WHAT IS EXPECTED ▸ From the entries below, extract every line that includes the word "chart".

Saved entries
▬▬▬

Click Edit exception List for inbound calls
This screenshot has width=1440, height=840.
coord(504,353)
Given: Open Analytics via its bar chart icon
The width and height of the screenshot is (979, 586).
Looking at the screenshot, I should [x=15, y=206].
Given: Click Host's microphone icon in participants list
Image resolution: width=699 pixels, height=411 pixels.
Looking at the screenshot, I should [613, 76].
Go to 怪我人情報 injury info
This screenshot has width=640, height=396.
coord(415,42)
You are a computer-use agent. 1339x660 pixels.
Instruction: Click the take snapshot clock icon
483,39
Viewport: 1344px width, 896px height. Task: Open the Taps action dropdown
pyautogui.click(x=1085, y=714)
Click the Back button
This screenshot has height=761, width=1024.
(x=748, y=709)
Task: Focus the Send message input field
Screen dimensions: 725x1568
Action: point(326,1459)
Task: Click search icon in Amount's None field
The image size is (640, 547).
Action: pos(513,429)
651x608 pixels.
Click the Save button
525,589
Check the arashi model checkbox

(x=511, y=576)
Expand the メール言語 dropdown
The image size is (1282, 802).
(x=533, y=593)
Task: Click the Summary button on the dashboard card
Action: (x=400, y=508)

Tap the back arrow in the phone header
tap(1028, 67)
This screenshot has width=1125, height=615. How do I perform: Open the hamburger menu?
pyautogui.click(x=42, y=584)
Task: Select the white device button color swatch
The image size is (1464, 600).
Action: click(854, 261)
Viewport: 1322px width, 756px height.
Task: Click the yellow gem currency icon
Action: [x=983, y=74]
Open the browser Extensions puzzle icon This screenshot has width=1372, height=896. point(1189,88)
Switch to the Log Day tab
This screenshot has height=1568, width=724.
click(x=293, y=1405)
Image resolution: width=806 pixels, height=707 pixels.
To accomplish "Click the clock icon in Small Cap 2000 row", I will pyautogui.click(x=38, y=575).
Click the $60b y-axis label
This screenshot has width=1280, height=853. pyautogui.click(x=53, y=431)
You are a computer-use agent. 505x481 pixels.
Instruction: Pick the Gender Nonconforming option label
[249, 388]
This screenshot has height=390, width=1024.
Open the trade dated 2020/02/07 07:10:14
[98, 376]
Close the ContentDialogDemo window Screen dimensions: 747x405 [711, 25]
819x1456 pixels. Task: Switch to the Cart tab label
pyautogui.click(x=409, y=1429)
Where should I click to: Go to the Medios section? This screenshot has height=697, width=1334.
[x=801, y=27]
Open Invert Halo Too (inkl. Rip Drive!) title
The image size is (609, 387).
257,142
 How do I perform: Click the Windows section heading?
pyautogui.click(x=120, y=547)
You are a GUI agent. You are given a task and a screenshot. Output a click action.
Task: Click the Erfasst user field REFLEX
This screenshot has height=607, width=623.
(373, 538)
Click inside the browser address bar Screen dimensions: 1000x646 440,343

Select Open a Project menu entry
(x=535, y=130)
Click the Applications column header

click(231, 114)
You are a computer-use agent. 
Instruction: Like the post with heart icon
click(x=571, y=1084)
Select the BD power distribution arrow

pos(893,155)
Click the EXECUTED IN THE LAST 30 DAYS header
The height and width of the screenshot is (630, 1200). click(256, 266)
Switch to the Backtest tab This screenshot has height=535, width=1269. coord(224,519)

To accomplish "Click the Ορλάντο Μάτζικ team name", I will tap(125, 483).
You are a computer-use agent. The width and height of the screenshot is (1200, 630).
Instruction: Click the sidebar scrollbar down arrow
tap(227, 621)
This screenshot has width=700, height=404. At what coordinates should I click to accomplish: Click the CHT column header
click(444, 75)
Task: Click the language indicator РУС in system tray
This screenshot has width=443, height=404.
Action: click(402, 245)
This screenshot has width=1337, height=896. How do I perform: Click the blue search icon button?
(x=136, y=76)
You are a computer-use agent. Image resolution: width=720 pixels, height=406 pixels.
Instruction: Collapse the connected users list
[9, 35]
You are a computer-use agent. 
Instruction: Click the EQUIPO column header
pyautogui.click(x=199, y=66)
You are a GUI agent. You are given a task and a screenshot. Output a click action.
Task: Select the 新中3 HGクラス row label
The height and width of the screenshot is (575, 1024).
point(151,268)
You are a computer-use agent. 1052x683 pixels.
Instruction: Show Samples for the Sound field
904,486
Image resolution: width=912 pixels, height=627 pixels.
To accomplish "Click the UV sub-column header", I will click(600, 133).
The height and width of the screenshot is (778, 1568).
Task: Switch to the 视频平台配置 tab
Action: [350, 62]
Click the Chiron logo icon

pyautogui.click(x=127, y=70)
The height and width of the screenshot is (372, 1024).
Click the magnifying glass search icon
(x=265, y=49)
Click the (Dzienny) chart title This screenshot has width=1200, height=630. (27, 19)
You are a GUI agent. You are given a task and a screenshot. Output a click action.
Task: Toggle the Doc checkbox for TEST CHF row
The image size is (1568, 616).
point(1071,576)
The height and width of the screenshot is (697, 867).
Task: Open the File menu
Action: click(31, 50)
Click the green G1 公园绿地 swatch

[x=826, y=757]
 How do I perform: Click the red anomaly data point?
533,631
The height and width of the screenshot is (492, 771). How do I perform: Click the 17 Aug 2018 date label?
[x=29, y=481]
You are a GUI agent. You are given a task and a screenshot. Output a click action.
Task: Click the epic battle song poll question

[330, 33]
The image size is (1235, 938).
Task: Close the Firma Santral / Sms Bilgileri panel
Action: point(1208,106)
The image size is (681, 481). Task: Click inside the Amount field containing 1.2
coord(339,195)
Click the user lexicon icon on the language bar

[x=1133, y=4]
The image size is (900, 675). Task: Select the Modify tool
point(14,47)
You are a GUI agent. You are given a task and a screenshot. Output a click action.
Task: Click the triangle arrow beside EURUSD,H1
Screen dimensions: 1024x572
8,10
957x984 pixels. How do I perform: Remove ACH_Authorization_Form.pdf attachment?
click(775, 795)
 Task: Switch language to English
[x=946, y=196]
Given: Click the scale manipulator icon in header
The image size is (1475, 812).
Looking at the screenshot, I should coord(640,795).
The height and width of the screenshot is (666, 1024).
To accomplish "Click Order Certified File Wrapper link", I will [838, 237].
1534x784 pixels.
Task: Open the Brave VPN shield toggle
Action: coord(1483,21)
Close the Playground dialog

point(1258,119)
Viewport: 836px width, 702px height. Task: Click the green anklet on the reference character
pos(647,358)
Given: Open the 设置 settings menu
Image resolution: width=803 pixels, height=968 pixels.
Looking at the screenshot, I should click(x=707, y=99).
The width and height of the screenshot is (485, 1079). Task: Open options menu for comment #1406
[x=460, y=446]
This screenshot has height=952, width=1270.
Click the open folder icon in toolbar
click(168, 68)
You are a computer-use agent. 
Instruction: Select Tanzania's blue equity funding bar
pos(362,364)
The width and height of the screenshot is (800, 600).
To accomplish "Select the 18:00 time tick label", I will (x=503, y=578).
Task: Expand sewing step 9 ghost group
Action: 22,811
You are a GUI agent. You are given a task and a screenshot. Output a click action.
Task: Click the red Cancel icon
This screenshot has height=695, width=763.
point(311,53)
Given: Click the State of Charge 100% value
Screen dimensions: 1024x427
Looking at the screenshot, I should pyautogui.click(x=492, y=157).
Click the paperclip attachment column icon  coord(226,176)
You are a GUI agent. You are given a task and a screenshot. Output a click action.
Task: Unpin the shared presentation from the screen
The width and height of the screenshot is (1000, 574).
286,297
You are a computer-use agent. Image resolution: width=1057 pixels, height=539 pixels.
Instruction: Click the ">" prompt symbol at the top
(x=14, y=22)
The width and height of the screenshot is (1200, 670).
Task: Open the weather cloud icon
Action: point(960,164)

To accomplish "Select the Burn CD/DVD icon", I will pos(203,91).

▬▬▬

REPLY ▸
Given: Open Analytics via its bar chart icon
Click the (Dzienny) chart title This screenshot has width=1200, height=630. (27, 19)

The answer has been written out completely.